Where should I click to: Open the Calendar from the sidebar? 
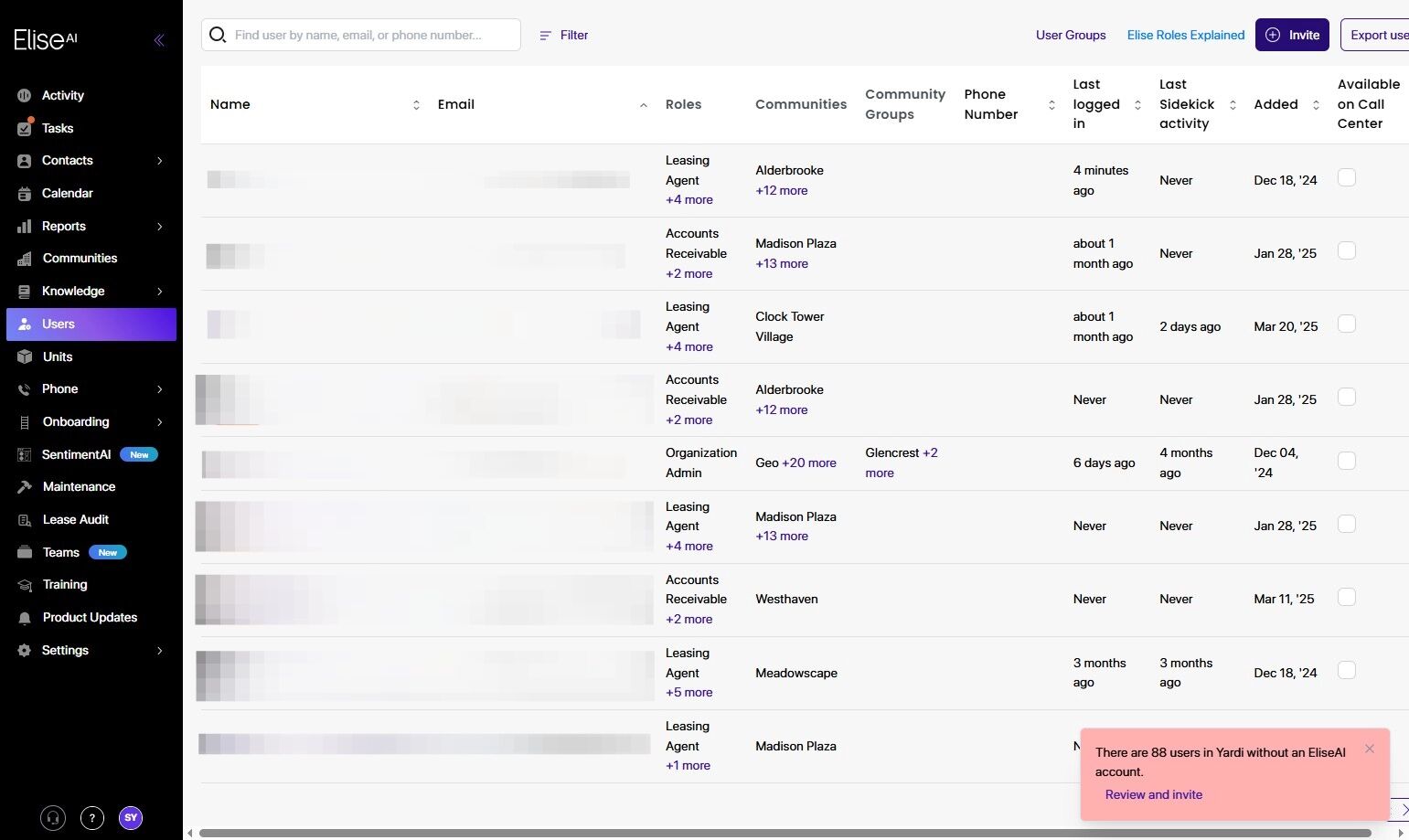(x=68, y=193)
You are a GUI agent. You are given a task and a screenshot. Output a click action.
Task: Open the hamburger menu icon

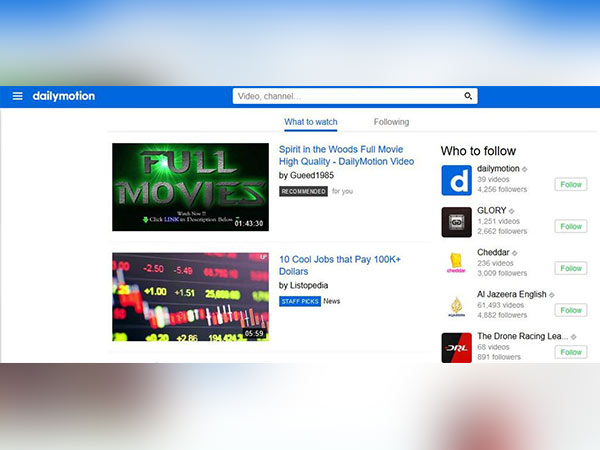17,97
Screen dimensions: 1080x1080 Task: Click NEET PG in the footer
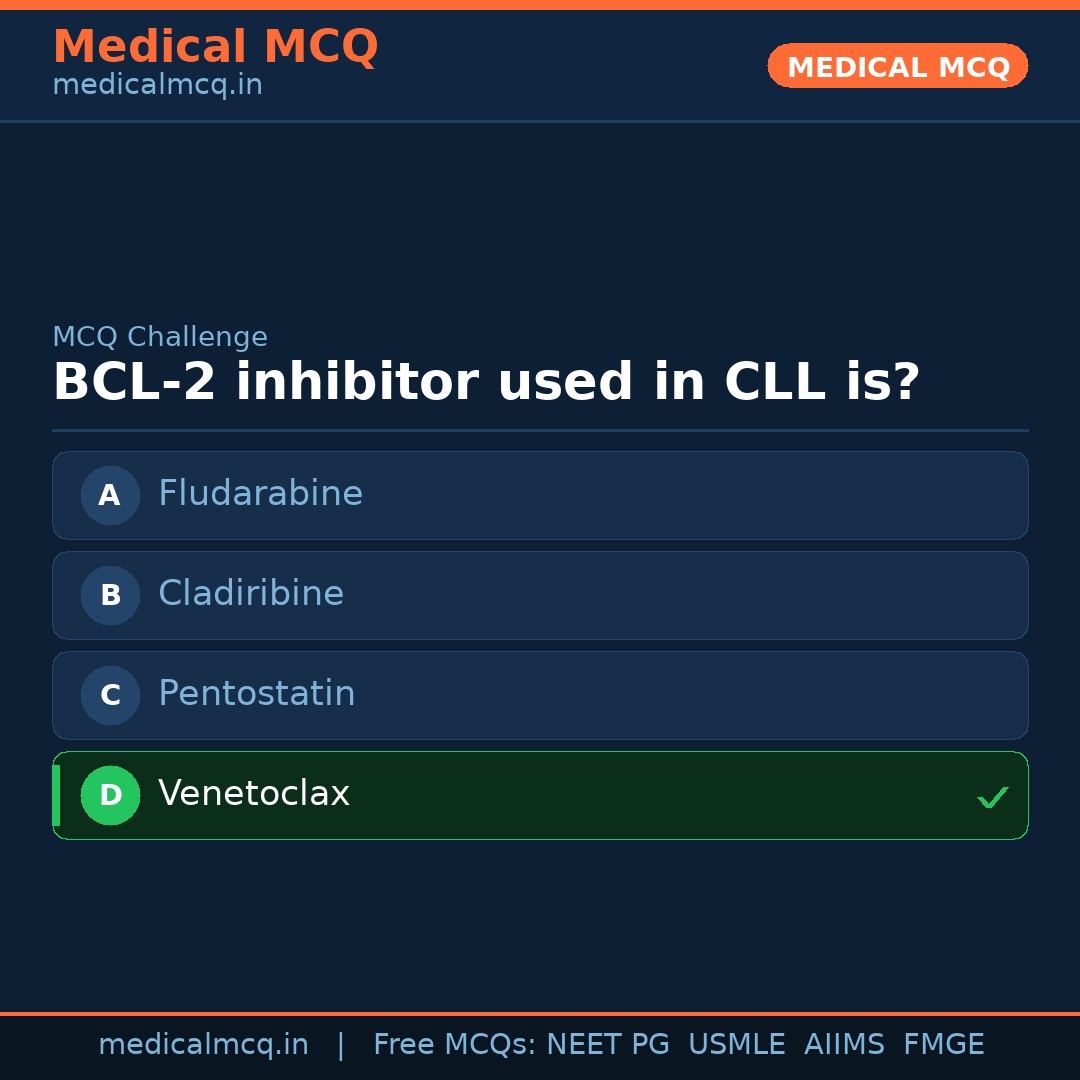pos(608,1045)
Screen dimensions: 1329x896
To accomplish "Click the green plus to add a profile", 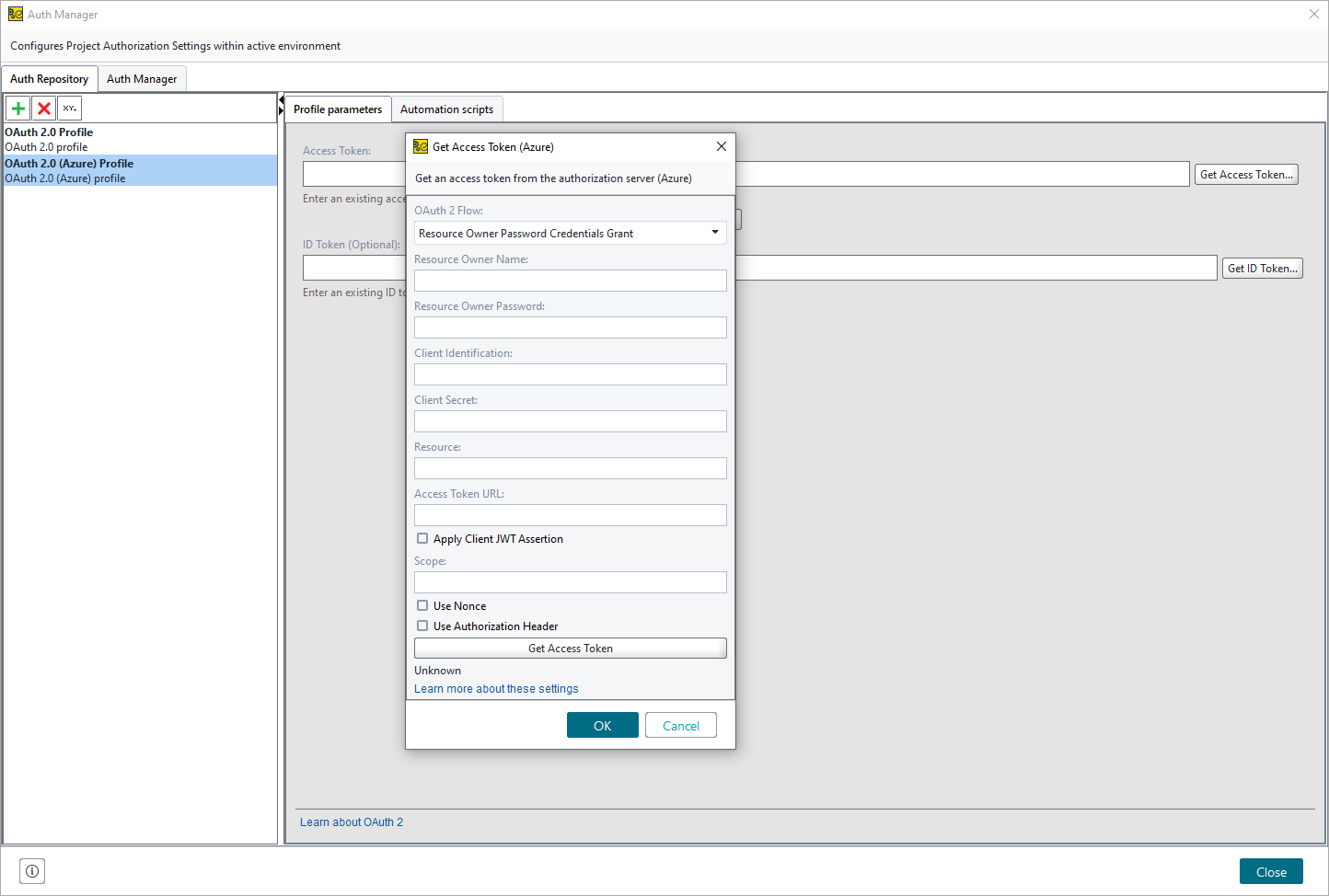I will [17, 108].
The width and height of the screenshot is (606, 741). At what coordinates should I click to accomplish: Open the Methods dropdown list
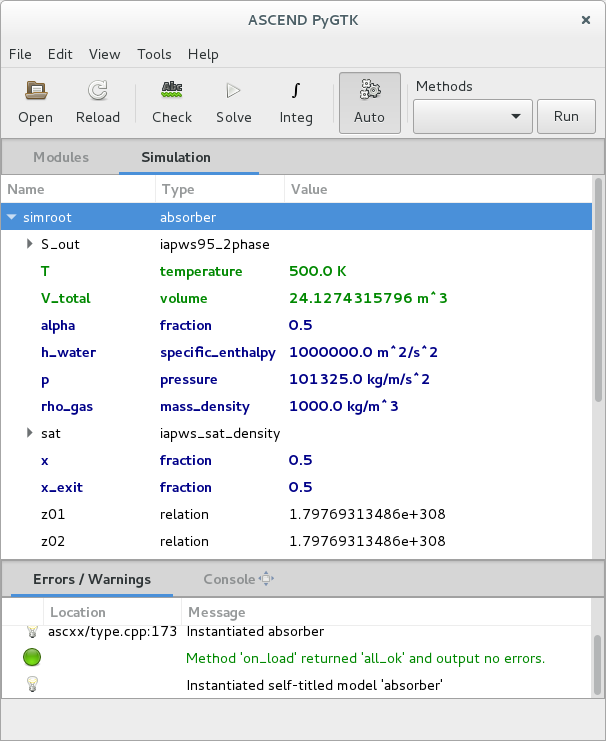pos(472,116)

--------------------------------------------------

**Your task**
Retype the entries above exactly. Stop after the line containing "Screen dimensions: 1329x896", and omit the pictures.

**Exercise result**
Where should I click to: Open the Calendar from the sidebar? 
(x=68, y=193)
You are a GUI agent. You are given a task and a screenshot. Output a click action.
Task: Open the hamburger menu icon

17,97
Screen dimensions: 1080x1080 Task: Click NEET PG in the footer
pos(608,1045)
Screen dimensions: 1329x896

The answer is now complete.